### 文本片段
战争片的破局之战,《志愿军》三部曲接住了

快播影视 内地电影 2025-10-16 20:11 3

摘要:它不仅是2025年国庆档和中秋档的双票房冠军,在上映17天后仍然以19%的排片占比与27%的票房占比稳居双第一,显示了主流题材不俗的商业魅力。尤其是,作为系列的收官之作,其豆瓣评分较前两部提升,口碑方面的大众认可度很高。

作者|谢明宏

编辑|李春晖

在普遍的续集魔咒和主旋律大片的周期效应之下,《志愿军:浴血和平》的表现超出了很多人的预期——

它不仅是2025年国庆档和中秋档的双票房冠军,在上映17天后仍然以19%的排片占比与27%的票房占比稳居双第一,显示了主流题材不俗的商业魅力。尤其是,作为系列的收官之作,其豆瓣评分较前两部提升,口碑方面的大众认可度很高。

不同于以往战争电影的宏观视角或大人物传记,《志愿军》系列真正做到了宏观叙事与微观视角的融合,用真反应、真情感、真人性去重塑了战争史诗。这种“真”,也是影片能够在市场突围的关键。当人们买下一张《志愿军:浴血和平》的电影票,并不是冲着被熏陶、受教育去的,而是单纯地奔赴一场“好电影”。

三部曲看下来,我们会记得志愿军的光荣和伟大,更不会忘记无数平凡而温暖的瞬间。是松骨峰上那一句“还有活着的没有”,是李晓胸口的那一枚钥匙,是朝鲜奶奶的一碗白粥,也是漫天飘散没来得及赶上庆功会的红花。

### 数据部分
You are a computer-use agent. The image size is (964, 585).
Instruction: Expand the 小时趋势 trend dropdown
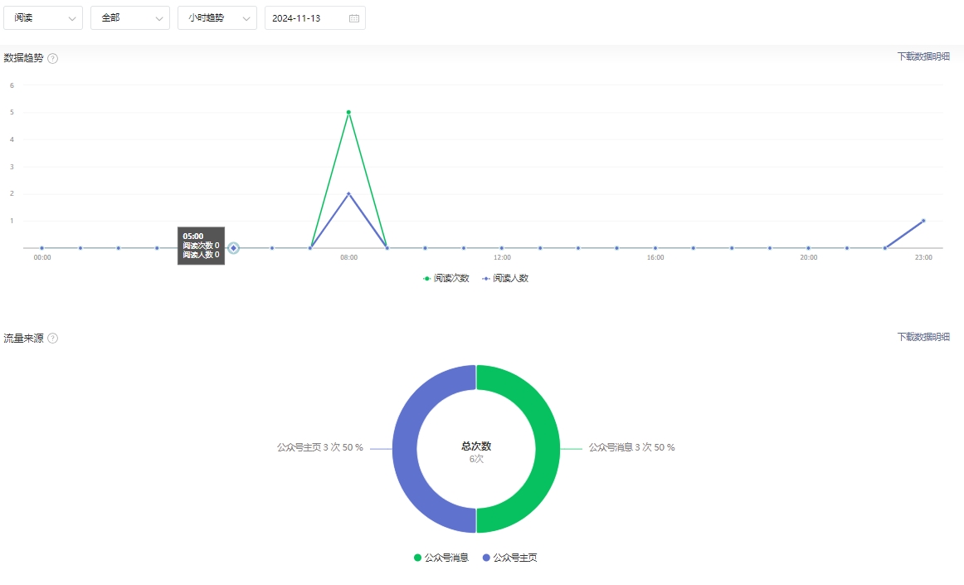click(x=217, y=18)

### 任务指令
请接续这篇关于《志愿军》三部曲的影评文章,从其末句之后续写。 上述各行为独立材料,与该文本无关。

### 任务答复
可以说,通过《志愿军》三部曲,导演陈凯歌完成了一次对自我乃至对中国战争片的深度对话。战争电影如何呈现人文内核与美学追求?从2023走到2025,三部曲的诞生到收官,正是对该命题“破”与“立”的辩证实践。它的成功也让我们相信,传统战争电影可以走出“命题作文”的迷宫,拥抱更多元的艺术可能。

战争电影的文戏,是过去的老大难,其割裂之处在于“武戏火爆,文戏寡淡”。具体表现是,文戏的台词比较固化和呆板,是为了推进战争进程服务的,缺乏角色的特色和能动性。往往关键性的人物激昂陈词后,就转到复杂的战争场景调度中去了。

关键人物当然重要,但历史洪流中的人性不可磨灭。在《志愿军:浴血和平》中,“文戏武拍,武戏爆拍”的八字诀被发挥到淋漓尽致。这种创作理念上的革新,让我们看到了“人民战争”是如何战无不胜的。

一方面,《志愿军》三部曲采用“全景复现”的史诗笔法,将宏观的国际局势、中观的战争全貌与微观的个体命运紧密编织在一起。

从《志愿军:雄兵出击》的两水洞、三所里和松骨峰阻击战,到《志愿军:存亡之战》的铁原阻击战,再到《志愿军:浴血和平》的上甘岭战役,三部曲将战争从初期的遭遇战、中期的核心阵地争夺再到末期的“边打边谈”展现得极有叙事张力。

剧本创作方面,看得出史料应用扎实厚重且有质感。电影涵盖了抗美援朝战争史、将领回忆录等大量史料,很多情节都有明确出处。

结构上,这种多线并行繁而不乱,最终呈现的效果是叙事流畅,让观众有了非常良好的观看体验。不会抓不到剧情发展的脉络,也不会摸不清某个场景下具体的人物心境。在娓娓道来的从容中,每个观众都可以化身“军事专家”,对各条线索谙熟于心。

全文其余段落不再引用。